_WHAT YOU ARE ASKED TO DO_
Only one stretch of the records below should be repeated. It starts with the line containing "The height and width of the screenshot is (1342, 1950)." and goes on through the line containing "The height and width of the screenshot is (1423, 2048).", exactly as written.

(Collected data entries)
· · ·
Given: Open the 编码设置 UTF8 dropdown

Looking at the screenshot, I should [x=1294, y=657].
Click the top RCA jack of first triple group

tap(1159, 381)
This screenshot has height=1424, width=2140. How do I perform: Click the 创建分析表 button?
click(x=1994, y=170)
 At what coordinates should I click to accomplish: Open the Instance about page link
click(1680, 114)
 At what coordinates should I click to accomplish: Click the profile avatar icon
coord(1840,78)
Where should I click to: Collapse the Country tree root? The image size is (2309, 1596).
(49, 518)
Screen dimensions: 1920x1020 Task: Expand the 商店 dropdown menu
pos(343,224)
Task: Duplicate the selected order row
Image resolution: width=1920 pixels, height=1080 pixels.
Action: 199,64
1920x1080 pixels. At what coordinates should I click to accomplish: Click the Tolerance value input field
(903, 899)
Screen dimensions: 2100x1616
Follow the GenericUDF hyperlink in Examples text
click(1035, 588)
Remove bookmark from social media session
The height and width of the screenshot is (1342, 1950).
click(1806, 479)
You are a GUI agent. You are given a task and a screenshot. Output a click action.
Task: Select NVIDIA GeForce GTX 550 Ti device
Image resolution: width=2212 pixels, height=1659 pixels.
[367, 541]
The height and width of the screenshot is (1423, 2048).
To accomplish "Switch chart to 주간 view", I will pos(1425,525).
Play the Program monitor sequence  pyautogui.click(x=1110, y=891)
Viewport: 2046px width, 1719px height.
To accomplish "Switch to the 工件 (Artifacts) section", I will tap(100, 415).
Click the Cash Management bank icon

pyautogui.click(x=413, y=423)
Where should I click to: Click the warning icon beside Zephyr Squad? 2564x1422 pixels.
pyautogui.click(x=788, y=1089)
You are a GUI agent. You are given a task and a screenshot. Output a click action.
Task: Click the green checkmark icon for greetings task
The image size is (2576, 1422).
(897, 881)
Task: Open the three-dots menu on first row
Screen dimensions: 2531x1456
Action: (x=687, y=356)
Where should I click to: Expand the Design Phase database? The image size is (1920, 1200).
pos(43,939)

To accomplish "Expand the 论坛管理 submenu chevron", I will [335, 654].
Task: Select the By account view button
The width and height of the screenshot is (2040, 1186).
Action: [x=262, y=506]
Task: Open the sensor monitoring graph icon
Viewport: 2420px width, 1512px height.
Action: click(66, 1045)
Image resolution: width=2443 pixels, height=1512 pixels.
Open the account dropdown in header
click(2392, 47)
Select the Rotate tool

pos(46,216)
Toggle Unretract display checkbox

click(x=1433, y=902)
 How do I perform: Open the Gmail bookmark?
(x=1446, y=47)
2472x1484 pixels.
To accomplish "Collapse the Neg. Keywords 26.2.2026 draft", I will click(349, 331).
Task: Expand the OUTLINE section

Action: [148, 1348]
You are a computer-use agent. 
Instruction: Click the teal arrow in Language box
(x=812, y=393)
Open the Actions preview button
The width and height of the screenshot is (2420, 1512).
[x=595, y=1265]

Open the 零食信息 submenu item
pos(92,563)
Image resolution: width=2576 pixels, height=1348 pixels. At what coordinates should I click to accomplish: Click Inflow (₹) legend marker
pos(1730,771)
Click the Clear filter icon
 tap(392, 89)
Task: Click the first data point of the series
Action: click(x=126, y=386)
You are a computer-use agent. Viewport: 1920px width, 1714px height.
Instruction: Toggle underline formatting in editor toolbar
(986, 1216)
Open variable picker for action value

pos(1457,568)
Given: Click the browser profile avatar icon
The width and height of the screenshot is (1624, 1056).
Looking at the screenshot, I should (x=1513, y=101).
· · ·
_RESPONSE_
The height and width of the screenshot is (1342, 1950).
click(1806, 479)
You are a GUI agent. You are given a task and a screenshot. Output a click action.
Task: Select NVIDIA GeForce GTX 550 Ti device
Image resolution: width=2212 pixels, height=1659 pixels.
[367, 541]
The height and width of the screenshot is (1423, 2048).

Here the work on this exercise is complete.